Faced with a tragedy like last Friday’s shooting – a case of violence too horrific and seemingly random for us to absorb - our first instinct is to make the perpetrator the Other – a stranger incomprehensible and far removed. We speak of “evil.” We immediately assume mental illness and conjure up images of wild-eyed “psychos,” “nut jobs,” or “insert your own label here.” We rush to judgment in an effort to preserve our tattered sense of security and to avoid examining ourselves and the society we are collectively building, either with our action or our inaction.
Certainly, no single factor motivated this shooting, and a nexus of issues has arisen in its aftermath, among them the availability of mental healthcare in this country.

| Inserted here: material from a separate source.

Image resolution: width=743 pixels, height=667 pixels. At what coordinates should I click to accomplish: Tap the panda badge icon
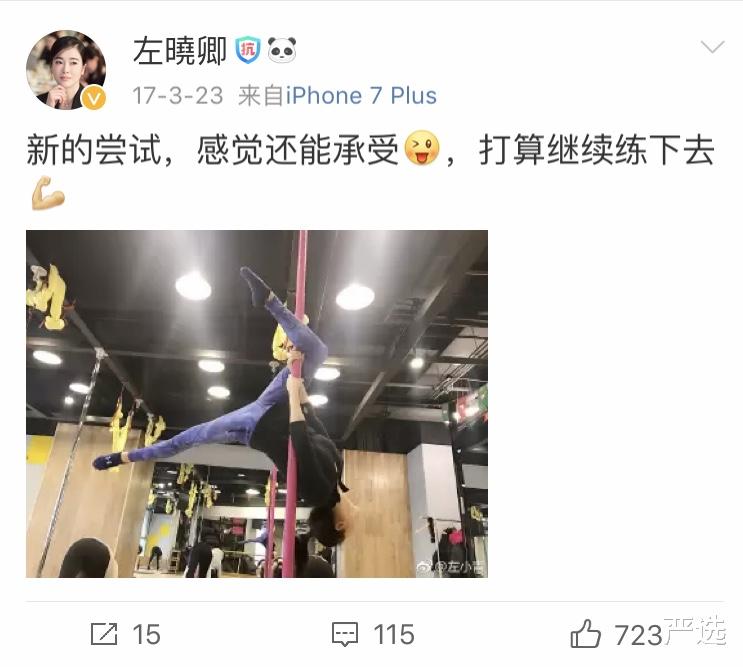282,49
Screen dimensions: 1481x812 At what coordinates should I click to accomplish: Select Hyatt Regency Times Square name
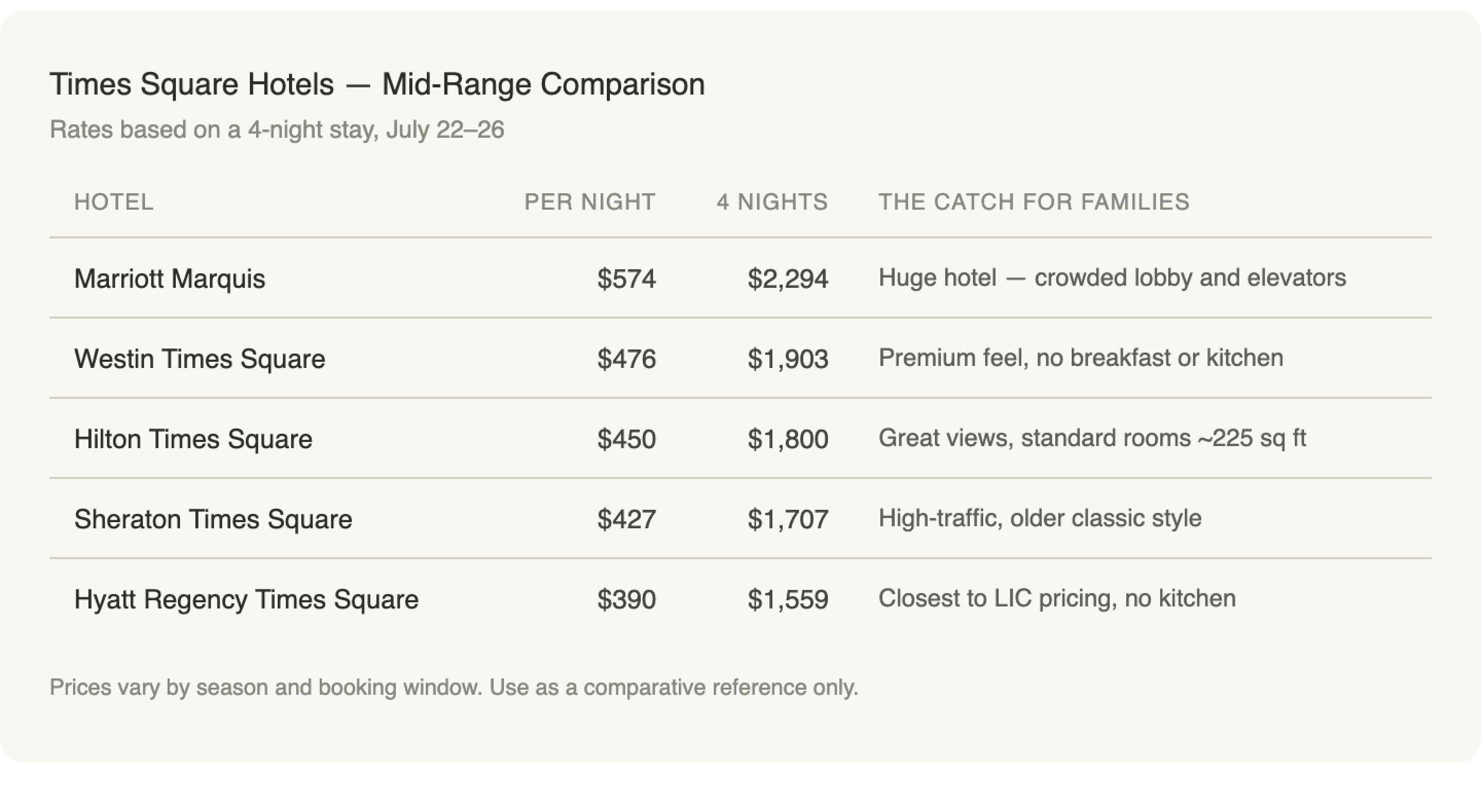coord(246,599)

At this point, we know very little about Adam Lanza’s mental health, and my guess is that we won’t discover anything that satisfies the painful questions we harbor about the terrible events of December 14th. One of the few things we can glean is that Lanza was socially isolated, unable or unwilling to connect effectively with his peers. While this is not a sufficient condition for attacks of this kind, time after time, it seems to be a necessary one.
Social isolation is the mental health crisis of our day. It can become part of a downward spiral, difficult to escape, nurturing a person’s darkest thoughts and diminishing her perception of herself and of others. For 65 years, Fountain House has developed, refined, and propagated our approach to community – the surest and most meaningful way we see to combat isolation. We create a context and activity that brings people together in one place. They experience what it is to be needed and wanted, to be asked to contribute to something larger than themselves, and to grow in that process.
Ironically, much of the reporting to date has been about how the community of Newtown has come together. To prevent these acts in the future, more communities of support must be built for the many people who are out there today isolated and alone. Public debate will rage on, and I’m hopeful that, from this senseless and brutal attack, some real change may come. For our part, we will continue fighting isolation, alienation, and violence by building communities that support mental health and by working with others around the world to do the same.